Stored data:
════════
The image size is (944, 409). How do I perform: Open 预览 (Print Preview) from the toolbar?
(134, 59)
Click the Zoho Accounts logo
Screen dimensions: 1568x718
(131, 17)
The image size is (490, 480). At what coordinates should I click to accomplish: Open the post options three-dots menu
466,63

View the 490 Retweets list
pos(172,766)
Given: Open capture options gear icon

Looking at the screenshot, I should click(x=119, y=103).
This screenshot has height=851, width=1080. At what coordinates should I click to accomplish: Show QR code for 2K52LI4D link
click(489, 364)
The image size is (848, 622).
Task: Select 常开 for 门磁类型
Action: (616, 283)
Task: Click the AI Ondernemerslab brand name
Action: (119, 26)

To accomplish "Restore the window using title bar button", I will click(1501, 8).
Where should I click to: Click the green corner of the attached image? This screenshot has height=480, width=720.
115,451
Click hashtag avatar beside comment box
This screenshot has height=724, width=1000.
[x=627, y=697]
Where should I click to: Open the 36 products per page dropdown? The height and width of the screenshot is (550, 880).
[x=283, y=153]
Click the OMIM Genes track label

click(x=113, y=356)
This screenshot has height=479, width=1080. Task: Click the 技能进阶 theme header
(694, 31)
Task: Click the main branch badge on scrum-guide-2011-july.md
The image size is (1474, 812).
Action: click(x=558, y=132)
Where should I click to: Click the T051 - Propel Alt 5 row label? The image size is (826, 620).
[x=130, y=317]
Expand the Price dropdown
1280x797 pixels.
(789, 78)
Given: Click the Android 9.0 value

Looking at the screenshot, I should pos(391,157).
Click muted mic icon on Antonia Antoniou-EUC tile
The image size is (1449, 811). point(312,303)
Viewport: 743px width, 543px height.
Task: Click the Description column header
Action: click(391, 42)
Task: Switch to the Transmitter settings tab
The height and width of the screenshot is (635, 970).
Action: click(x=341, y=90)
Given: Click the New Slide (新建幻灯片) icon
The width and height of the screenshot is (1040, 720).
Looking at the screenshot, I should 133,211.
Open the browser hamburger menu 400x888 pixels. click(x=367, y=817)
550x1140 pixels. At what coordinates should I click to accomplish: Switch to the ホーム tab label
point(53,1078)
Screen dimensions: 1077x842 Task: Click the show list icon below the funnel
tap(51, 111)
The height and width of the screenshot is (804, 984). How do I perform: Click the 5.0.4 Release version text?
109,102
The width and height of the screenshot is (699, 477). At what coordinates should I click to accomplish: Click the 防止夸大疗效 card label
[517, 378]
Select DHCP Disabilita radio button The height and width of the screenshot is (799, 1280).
════════
Look through the entries above and report each line where the string "button" occurs.

To accomplish "Restore the window using title bar button", I will click(1501, 8).
Select DHCP Disabilita radio button The height and width of the screenshot is (799, 1280).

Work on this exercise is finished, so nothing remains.